For inequality constraints, the conditions become the KKT conditions, which we cover later in this series.

Practical implications for ML

Gradient descent uses first-order conditions

Gradient descent works by repeatedly moving in the direction of $-\nabla f$. It is trying to reach a point where $\nabla f = \mathbf{0}$. The algorithm stops (or should stop) when the gradient is close enough to zero.

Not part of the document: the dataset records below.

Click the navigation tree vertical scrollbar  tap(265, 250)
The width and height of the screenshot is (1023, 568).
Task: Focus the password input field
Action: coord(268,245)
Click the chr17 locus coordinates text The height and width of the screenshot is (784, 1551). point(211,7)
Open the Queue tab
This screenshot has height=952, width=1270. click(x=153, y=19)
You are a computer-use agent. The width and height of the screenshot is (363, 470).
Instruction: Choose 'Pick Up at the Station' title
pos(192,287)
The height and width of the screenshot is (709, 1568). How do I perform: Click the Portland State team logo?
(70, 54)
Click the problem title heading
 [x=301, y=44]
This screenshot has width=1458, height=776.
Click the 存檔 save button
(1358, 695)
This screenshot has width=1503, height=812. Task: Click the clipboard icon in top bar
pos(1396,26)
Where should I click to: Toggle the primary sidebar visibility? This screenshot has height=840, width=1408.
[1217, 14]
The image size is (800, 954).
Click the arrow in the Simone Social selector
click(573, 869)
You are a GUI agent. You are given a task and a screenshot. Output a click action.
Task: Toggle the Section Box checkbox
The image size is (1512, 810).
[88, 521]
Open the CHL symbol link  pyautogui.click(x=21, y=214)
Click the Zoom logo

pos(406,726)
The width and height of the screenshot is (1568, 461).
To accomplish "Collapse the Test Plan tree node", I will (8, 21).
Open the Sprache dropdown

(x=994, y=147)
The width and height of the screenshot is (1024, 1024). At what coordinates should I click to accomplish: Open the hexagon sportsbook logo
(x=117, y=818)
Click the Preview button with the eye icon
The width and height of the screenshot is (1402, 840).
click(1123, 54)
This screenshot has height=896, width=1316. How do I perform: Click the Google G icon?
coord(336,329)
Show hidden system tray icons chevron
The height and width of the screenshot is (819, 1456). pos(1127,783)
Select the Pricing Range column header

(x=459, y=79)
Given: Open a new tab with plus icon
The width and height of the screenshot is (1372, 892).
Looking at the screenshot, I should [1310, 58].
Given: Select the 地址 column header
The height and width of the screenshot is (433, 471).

Vanishing gradients in deep learning

In deep networks, the gradient can become very small (close to zero) even when you are not near a minimum. This “vanishing gradient” problem is not a first-order optimality issue; it is a numerical issue where the gradient signal gets lost through many layers of the chain rule. Techniques like residual connections and careful initialization help address this.

Checking convergence

In practice, you monitor $\|\nabla f(\mathbf{w})\|$ during training. When it drops below some threshold, you are close to a critical point. For convex problems, this means you are close to the global minimum. For non-convex problems like neural networks, you might be at a local minimum, a saddle point, or just in a flat region.

Summary

First-order conditions give you candidates. They narrow down the search from all possible points to just the critical points. But among those candidates, you still need to figure out which are minima, which are maxima, and which are saddle points.

What comes next

To classify critical points, you need the second-order optimality conditions. The Hessian matrix tells you whether a critical point is a minimum, maximum, or saddle point.